Looks like we made out that year like bandits.  I have my baseball glove and appear to be scrutinizing it.  That means I was already playing Little League Ball or was going to that spring.  Also I have those horrible glasses.  I got them in fifth grade when I stopped being able to see the writing on the blackboard.  Man those glasses were a pain.  They kept breaking and always it was my fault as if I were the one responsible for the rapid aging process of cheap plastic.  Those things had no flex in them and the plastic would get real hard and fragile in a few months and then snap.

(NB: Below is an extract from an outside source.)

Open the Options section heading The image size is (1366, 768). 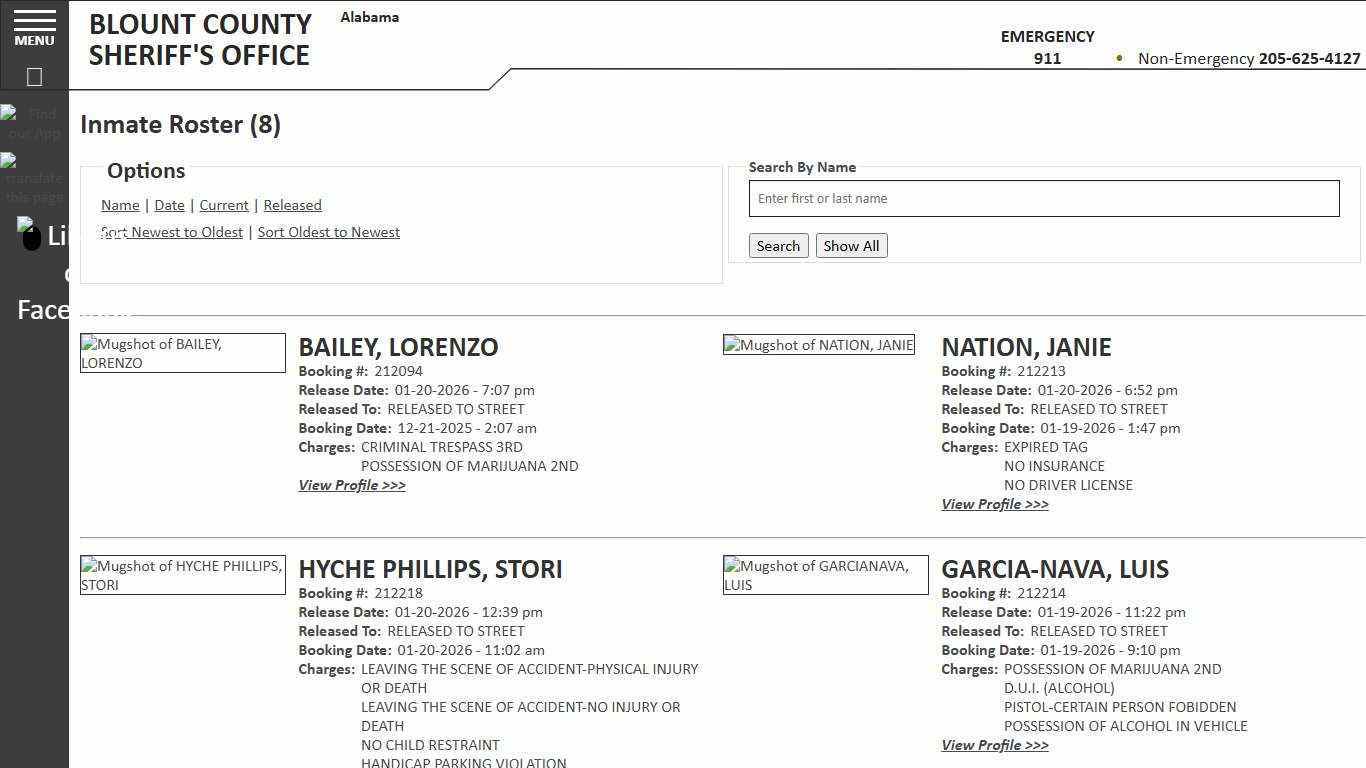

Dave is looking abstracted and sort of staring off into space.  He has a bb gun on his lap.  I doubt it was his bb gun; maybe it was Steve’s BB gun.  The bb guns were always Daisy bb guns, made by a company called Daisy I guess.  All electric trains were made by a company called Lionel.  My baseball glove was made by Wilson.

Steve is looking alert.  Apparently our wardrobes back in that day consisted entirely of jeans and striped t-shirts and dirty white socks.  Later on I wore tennis shoes; Converse All Stars black and high topped. 

Dan is not yet on this earth yet.  That will be in a couple of years.

That tree looks pretty dinky to me; but the parental units didn’t really believe on splurging on the amenities.  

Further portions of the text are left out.